Telegraph Avenue

Telegraph Avenue, by Michael Chabon – A decent book, but compared to others by him I was disappointed. In the past I’ve found it a delight to pick up one of his books every day, as I’m reading it. He writes colorful and eloquent descriptions of things, which I just love. Here, there was exactly one of those moments. That’s mainly why I was disappointed. In the larger story, he brings us to a neighborhood in San Francisco that’s maybe getting a little run down, and a celebrity wants to revitalize it with a huge shopping structure, but the people who live there don’t want it. This is the central point around which we meet two families. The husbands are best friends who run a (vinyl) record store together, and their wives run a mid-wife business together, one has a teenage son and the other is pregnant. One family black and the other is white. Both men are screw-ups in different ways, and crazy shit starts happening to them, around them. The main point is that the shopping center is going to put them out of business if it happens. How they deal with this and family issues, an estranged father, the death of a close friend, etc… is what drives the story. It’s largely a character study in my opinion. Lots of interesting characters, real people you might know and how they deal with life and mistakes. It’s drawn out in a lot of detail through the bulk of the book, and then the wrap up seems very sudden and clipped. I still like the author and will happily read more of his work, but when recommending him to a friend I would point them at something else.

Game of Thrones B1

Listened to the audio book for The Game of Thrones (Book 1), which was exactly like watching the show. It didn’t feel like anything was different or that there was anything extra. Not that I noticed anyway. I enjoyed it.

Lord of Light

Lord of Light, by Roger Zelazny (1967) – Reading a classic Sci-Fi novel is a pleasure and a challenge. A pleasure for obvious reasons. The challenge can be reading from the right perspective. This one doesn’t spoon feed you any information. It starts off near the end and goes back in time. You have to let it all wash over you for awhile until it starts coming together. It tells you the story of this alien world where Earthlings colonized. They have reincarnation technology, and the world is ruled by Hindu gods who are very real. The population lives fairly technology-free. Must be at least a few centuries back in it’s structure. Fascinating stuff.

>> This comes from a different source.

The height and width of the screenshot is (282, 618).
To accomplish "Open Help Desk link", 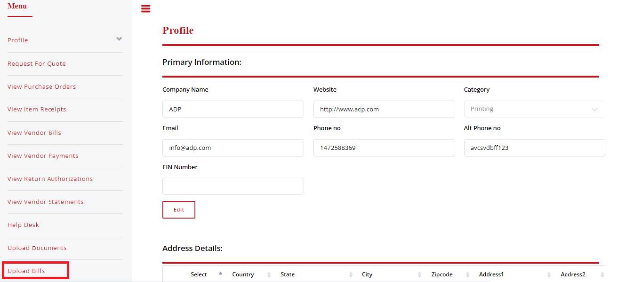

It’s a good book. I really enjoyed it. It’s different than anything modern I’ve read because it’s too short. You have lots of questions at the end and you know there isn’t anymore. If it was written now it would be a series of tomes spanning the centuries on this world, mining all the possible details of it’s history and politics, and not just one small book of only 261 pages. It’s more like an exploration of an idea. No need to overthink the whole mess. Get in there, tell a good story and then move on. I find it refreshing really.